目的：本研究旨在全面评估大型语言模型（llm）在HIV感染者健康咨询中的表现，深入研究其在不同维度上的适用性，并为临床部署提供循证支持。患者和方法：开发了一个23题的多维hiv特异性题库，涵盖基础知识、诊断、治疗、预后和病例分析。四个高级llms - chatgpt - 40、Copilot、Gemini和claude -使用多维评估系统进行测试，评估医疗准确性、全面性、可理解性、可靠性和人文关怀（包括个人需求关注、情感支持和道德考虑等因素）。采用李克特五点量表，由三位专家独立评分。计算统计指标（均值、标准差、标准误差），然后进行一致性分析、差异分析和事后检验。结果：Claude在信息综合性（平均4.333分）、可理解性（平均3.797分）和人文关怀（平均2.855分）方面表现最为突出；副驾驶在诊断问题上表现熟练（平均得分3.880）；双子座在案例分析中表现出色（平均得分4.111）。事后分析，Claude模型在彻彻性和人文关怀方面优于其他模型（P < 0.05）。Copilot在可理解性方面优于ChatGPT (P = 0.045)， Gemini在案例分析方面优于ChatGPT （P < 0.001）。需要注意的是，不同任务的性能是不同的，而人文关怀在所有模型中仍然是一个一致的弱点。结论：不同模型在具体任务上的优势表明llm在HIV患者管理中具有广泛的应用潜力。然而，它们在人文关怀领域的功效仍有待提高。

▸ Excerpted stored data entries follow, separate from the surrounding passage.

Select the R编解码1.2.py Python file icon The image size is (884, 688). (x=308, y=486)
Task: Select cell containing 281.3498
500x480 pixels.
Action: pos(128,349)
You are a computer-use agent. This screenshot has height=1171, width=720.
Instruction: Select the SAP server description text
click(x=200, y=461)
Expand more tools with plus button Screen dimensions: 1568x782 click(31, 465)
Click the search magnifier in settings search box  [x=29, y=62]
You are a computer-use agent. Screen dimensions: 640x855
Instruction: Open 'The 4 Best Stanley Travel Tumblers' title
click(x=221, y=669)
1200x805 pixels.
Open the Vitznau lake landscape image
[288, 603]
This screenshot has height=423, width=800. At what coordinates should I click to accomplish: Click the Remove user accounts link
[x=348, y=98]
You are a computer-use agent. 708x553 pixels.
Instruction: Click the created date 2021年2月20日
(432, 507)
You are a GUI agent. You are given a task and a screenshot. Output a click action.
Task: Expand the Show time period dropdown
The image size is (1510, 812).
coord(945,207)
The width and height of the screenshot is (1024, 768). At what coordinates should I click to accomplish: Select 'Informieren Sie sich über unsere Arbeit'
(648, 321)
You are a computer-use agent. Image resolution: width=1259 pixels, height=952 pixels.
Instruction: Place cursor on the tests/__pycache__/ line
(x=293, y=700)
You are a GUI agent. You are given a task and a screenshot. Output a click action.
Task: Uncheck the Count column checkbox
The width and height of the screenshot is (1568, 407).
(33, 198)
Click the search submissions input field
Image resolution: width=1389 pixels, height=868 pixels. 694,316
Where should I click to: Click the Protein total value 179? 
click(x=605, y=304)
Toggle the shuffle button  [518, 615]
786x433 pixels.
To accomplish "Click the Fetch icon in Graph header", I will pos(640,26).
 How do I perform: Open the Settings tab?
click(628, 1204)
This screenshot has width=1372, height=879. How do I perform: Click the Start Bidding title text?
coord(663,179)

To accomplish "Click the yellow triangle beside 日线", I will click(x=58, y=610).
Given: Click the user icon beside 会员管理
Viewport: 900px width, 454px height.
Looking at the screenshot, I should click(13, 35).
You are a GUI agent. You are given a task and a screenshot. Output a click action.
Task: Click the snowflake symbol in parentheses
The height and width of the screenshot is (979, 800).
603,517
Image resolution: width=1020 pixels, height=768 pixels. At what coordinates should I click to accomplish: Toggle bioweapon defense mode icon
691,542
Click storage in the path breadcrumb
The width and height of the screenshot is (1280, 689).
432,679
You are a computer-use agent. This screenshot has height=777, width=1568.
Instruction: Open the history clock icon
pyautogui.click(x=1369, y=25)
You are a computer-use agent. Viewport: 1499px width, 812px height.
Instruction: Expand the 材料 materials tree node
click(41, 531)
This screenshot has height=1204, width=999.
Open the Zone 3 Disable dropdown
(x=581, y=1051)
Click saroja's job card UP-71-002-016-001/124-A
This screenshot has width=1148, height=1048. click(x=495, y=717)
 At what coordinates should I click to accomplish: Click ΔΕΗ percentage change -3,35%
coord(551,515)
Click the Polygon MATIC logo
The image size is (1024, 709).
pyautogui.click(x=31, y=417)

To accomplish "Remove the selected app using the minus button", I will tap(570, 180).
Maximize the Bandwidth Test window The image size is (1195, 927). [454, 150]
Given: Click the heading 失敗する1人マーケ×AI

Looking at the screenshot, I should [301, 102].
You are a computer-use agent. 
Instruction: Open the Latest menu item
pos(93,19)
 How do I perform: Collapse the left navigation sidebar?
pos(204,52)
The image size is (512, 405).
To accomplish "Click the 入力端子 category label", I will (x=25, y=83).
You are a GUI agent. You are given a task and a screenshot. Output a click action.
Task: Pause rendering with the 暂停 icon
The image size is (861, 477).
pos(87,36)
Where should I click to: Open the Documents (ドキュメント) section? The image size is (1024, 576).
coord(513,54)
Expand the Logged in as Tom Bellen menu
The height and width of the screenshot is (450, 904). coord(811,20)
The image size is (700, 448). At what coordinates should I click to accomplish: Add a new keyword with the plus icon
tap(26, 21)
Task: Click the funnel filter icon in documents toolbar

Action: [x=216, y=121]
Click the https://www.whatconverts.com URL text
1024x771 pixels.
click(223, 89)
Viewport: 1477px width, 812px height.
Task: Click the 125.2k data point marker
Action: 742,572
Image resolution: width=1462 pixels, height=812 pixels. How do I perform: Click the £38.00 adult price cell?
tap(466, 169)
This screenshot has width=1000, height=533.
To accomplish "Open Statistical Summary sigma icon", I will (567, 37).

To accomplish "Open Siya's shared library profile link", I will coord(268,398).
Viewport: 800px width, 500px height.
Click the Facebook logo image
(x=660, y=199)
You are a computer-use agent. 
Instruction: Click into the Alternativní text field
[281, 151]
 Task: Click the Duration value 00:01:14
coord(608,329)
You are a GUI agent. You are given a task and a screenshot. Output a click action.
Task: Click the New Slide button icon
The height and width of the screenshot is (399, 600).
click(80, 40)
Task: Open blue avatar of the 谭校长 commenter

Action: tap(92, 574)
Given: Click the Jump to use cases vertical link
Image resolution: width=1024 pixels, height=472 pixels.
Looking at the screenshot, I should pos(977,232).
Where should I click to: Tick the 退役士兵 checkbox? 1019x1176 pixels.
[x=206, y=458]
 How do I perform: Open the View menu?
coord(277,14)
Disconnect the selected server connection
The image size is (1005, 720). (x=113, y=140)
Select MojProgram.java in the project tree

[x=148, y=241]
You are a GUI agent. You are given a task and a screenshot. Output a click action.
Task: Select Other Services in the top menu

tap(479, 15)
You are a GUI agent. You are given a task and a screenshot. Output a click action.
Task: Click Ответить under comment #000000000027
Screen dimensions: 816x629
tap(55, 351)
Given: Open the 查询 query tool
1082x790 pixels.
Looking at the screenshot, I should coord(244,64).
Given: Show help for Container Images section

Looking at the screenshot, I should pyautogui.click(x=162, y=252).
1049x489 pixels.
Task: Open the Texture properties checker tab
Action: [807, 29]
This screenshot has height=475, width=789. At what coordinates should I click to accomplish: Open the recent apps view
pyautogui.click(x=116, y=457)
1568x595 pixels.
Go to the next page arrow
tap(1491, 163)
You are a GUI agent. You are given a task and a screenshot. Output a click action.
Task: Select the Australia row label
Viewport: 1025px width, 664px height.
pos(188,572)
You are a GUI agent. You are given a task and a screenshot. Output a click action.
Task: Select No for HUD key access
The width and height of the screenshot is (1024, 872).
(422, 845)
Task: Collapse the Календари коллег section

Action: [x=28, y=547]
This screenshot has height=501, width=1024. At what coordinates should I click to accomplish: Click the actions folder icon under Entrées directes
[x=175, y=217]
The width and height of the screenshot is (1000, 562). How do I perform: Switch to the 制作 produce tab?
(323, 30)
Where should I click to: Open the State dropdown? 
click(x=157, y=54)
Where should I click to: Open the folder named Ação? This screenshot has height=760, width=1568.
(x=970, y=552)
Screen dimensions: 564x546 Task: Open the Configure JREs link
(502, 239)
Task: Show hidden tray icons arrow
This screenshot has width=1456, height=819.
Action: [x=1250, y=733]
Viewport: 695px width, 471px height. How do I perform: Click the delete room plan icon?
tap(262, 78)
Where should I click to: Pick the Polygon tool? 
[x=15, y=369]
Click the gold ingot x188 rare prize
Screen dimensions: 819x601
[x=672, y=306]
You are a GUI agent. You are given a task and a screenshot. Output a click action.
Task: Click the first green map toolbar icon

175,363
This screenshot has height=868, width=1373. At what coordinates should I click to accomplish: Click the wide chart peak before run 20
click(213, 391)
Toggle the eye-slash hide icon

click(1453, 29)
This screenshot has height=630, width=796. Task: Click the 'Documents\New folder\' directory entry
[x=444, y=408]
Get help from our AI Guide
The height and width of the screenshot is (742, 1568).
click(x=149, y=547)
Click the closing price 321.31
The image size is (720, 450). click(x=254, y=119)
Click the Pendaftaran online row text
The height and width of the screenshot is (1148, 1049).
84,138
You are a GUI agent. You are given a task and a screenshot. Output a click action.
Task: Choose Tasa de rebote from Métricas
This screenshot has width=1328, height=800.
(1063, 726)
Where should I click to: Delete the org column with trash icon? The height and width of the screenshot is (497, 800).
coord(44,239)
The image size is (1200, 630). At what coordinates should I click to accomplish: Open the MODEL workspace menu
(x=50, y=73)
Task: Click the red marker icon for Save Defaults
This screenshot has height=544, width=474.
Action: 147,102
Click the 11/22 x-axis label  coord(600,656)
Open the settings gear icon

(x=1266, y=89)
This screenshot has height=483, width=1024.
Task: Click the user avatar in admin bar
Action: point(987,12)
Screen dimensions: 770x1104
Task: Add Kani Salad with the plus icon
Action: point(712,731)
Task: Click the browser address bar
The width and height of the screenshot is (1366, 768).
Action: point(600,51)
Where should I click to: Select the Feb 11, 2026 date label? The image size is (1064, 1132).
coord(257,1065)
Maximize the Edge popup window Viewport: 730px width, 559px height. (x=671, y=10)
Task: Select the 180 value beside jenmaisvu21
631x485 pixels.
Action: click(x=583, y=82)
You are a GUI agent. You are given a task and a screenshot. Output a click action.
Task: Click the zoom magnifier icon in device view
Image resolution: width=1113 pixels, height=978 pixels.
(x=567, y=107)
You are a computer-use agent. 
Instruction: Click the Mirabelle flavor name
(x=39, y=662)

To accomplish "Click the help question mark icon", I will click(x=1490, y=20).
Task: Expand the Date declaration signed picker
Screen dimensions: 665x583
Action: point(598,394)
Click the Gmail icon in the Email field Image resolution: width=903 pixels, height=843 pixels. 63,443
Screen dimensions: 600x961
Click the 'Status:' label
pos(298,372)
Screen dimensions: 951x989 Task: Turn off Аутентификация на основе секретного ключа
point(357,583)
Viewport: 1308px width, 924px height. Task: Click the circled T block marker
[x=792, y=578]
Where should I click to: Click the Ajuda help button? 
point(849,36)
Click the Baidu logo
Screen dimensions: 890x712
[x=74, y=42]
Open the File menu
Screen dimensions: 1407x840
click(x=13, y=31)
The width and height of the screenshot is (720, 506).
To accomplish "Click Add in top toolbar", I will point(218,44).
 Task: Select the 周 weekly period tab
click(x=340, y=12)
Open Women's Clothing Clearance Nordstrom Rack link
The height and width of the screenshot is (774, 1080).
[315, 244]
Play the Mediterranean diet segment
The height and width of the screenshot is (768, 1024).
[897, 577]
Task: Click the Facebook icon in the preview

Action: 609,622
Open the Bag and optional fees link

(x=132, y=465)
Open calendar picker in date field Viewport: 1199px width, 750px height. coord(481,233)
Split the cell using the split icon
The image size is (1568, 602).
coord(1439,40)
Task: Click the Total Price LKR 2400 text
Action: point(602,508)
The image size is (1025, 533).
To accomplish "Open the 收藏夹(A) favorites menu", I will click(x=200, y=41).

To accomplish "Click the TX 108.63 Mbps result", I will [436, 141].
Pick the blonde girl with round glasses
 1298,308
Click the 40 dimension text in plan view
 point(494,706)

本文章由计算机程序翻译，如有差异，请以英文原文为准。

求助全文

约1分钟内获得全文求助全文

来源期刊

Journal of Multidisciplinary Healthcare Nursing-General Nursing

CiteScore

4.60

自引率

3.00%

发文量

287

审稿时长

16 weeks

期刊介绍： The Journal of Multidisciplinary Healthcare (JMDH) aims to represent and publish research in healthcare areas delivered by practitioners of different disciplines. This includes studies and reviews conducted by multidisciplinary teams as well as research which evaluates or reports the results or conduct of such teams or healthcare processes in general. The journal covers a very wide range of areas and we welcome submissions from practitioners at all levels and from all over the world. Good healthcare is not bounded by person, place or time and the journal aims to reflect this. The JMDH is published as an open-access journal to allow this wide range of practical, patient relevant research to be immediately available to practitioners who can access and use it immediately upon publication.